We note here that after the low number of comments was noted on the first 2 batches of the Class of 2019, the administration intervened and reiterated the value of this practice and the need for students to provide comments as part of their professional duties, and asked them to review the principles of good feedback as conveyed during the training session they received during year 1. As a result, the number of comments rose dramatically in the third batch (of the Class of 2019); however, this was not matched by a similar improvement in their quality. Furthermore, in the Fall of 2018, and to test the effect of more extensive training, we introduced a TBL session for the class of 2021, specifically targeting how to provide good quality feedback and also how to assess the quality of peer feedback, using actual student comments from previous classes. This was in addition to the regular training session they shared with the previous classes.
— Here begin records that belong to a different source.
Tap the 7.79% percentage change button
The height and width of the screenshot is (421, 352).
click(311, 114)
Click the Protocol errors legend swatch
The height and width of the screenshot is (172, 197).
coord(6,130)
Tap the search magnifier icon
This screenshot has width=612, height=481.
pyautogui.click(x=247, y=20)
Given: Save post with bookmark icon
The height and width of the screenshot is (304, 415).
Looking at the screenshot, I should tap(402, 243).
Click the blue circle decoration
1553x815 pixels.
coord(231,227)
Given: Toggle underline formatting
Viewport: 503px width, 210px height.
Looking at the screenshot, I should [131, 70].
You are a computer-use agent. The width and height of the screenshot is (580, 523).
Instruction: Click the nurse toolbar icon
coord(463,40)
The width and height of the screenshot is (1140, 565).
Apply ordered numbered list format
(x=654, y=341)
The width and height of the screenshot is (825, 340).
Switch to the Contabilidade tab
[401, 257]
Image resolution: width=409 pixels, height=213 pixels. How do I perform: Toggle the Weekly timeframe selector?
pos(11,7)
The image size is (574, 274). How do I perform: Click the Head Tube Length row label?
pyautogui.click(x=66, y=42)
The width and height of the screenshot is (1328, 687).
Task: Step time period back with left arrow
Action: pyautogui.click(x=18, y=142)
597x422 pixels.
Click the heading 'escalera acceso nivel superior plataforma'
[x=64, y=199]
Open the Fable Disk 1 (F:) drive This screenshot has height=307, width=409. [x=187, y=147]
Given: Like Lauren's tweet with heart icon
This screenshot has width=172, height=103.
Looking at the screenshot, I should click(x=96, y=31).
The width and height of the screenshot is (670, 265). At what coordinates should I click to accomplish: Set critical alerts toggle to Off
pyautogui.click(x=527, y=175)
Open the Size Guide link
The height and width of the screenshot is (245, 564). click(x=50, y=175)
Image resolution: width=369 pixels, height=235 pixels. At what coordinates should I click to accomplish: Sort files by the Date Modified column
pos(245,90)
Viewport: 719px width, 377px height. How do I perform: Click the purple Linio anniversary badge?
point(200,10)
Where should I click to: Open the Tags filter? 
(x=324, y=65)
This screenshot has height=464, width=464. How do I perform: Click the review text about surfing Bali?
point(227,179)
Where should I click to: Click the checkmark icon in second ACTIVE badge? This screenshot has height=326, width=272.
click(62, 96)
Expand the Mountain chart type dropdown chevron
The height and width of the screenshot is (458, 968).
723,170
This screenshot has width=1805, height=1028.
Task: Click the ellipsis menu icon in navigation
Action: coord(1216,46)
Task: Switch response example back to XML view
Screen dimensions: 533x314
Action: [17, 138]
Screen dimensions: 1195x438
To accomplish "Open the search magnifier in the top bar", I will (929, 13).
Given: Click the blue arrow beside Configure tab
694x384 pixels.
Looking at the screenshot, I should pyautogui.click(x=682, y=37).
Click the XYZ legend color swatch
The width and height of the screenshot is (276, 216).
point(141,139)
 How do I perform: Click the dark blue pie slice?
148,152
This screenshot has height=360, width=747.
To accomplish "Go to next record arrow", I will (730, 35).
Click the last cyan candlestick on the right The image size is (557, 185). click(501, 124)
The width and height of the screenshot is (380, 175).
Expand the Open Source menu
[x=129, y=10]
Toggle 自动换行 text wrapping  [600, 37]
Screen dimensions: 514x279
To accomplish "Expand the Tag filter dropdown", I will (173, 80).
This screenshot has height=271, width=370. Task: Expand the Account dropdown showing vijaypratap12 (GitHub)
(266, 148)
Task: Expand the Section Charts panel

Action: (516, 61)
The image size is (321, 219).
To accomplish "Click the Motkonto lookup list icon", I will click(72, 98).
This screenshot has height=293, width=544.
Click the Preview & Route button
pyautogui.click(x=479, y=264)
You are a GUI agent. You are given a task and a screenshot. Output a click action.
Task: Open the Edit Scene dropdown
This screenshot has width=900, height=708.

The first batch of evaluations for that class revealed a much higher number of comments per student (mean ± SEM 4.18 ± 0.08) when compared with the first batch of both classes 2017 and 2019 as well as a higher quality of comments compared with the two previous classes (mean ± SEM 2.22 ± 0.03) when compared with the first batch of both classes 2017 and 2019, hence underscoring the benefit of additional training. Therefore, we suggest that the medical school administration can play a continuing role to educate students on how to provide feedback, reemphasize its formative nature, and remind them of its value. However, this should be done judiciously so that it does not come across as coercive, and so that peer feedback is not perceived by students as a duty or requirement, which carries the risk of losing its authenticity and validity.

Limitations

This study is limited by the fact that the evidence provided is solely based on students’ perceptions rather than assessment of actual change in behavior. Furthermore, the small number of students who participated in the focus group sessions may not necessarily reflect the views of the whole class. In addition, although the results are consistent with the proposed conceptual framework, we were unable to undertake more elaborate statistical analyses to test for model fit considering the nature of the study. Nevertheless, the study offers insight into the contributing factors of the low volume and quality of individual peer feedback and its perceived effectiveness for further research to build on.

Conclusion

In this study, we employed a conceptual framework to explore the factors that enhance the perceived effectiveness of formative peer assessment in the context of TBL as a form of collaborative learning. We added time and experience and integrated volume and quality of the peer feedback into a conceptual peer assessment model and showed that the implementation of an effective peer feedback system for student improvement may be hindered by several logistical, social, and cultural challenges. These include the conflation of peer feedback with summative assessment, the social disincentives for students to provide feedback to peers with whom a continuing working relationship was necessary, and students’ lack of understanding of what constitutes good-quality feedback. Therefore, the success of the peer feedback process depends on the availability of a “safe” environment that values diversity and establishes trust among students and between them and the medical school administration, a culture of openness, tolerance, and forthrightness, and extensive training with periodic reinforcement. Further research and efforts are needed to foster student interdependence for team learning and peer accountability in collaborative learning.